Eu não sou de Direito, mas conheço quem seja e que afirme que a eficácia da lei é um aspecto fundamental na sua análise. Essa é uma posição que vai ao arrepio das minhas convicções, mas não a descartarei por conta disso. Perguntemos, então, se, embora limitadora da liberdade em teoria, a proibição do uso do traje islâmico balnear pode, na prática, contribuir para a emancipação da mulher muçulmana. Ou seja, a questão é a de saber se estamos a sacrificar aquele pequeno grupo que se sente confortável de burkini para permitir a um grupo maior a escolha do vestuário ocidental. A resposta parece apelar à futurologia, mas eu tentarei usar aquilo que me parece ser a Lógica para concluir que é negativa.

E começo por me repetir: a lei francesa já dá às mulheres iguais direitos e o poder de escolha sobre o que querem vestir (ou despir) na praia. Portanto, se na prática elas não usam a indumentária que lhes apetece é porque há outros constrangimentos que não os legais. Sabemos quais são. E não me parece expectável que uma lei proibitiva os vá fazer desaparecer. Pelo contrário, creio que aquilo que se pode esperar é que os homens que constragem o façam ainda mais veementemente, impedindo as suas “protegidas” de ir à praia. Por parte delas, também não é verosímil que a sua atitude se torne diferente por a lei mudar: se até agora sucumbiam à vontade masculina, à vontade masculina continuarão a sucumbir.

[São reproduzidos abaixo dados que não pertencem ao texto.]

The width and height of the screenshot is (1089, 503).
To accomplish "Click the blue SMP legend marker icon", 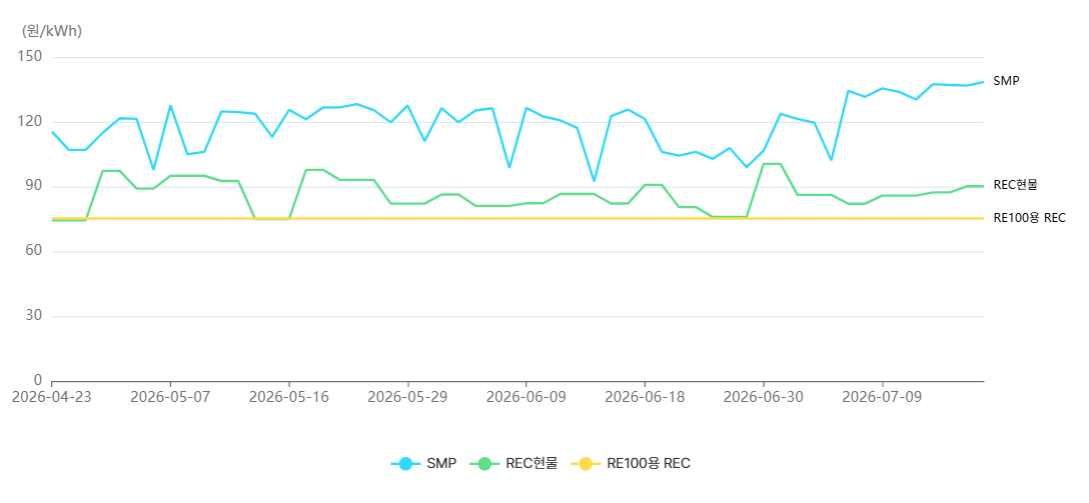I will pyautogui.click(x=406, y=463).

O que é preciso, pois, é dotá-las dos meios práticos e da força de espírito necessárias à sua autonomia. Para que possam ir à praia com triângulos de tecido no peito, mas também para que casem com quem quiserem, na idade que quiserem, se quiserem; para que não estejam sujeitas a um código de honra que as pode condenar à morte. Que estes crimes ocorram é ilustrativo de como as leis pouco conseguem quando a questão é cultural.

Mas não pode, então, a legislação ser uma ferramenta ao serviço desse fim, o da mudança de concepções? Desculpem-me o cepticismo, mas eu, que até sou uma optimista, todos os dias me confronto com alterações de comportamentos que nunca o foram, não obstante a força da lei. E não devo ser a única, porque frequentemente ouço a frase sobre as mentalidades não se mudarem por decreto. Quando estamos, então, no campo do dogma religioso e do fanatismo, menos plausível me parece que se modifiquem por essa via. Pelo contrário, proibir aquilo que se considera parte de uma identidade só dará argumentos aos que cultivam o “nós versus eles”, aumentando as clivagens e empurrando as mulheres para um universo que será cada vez menos o da sua afirmação.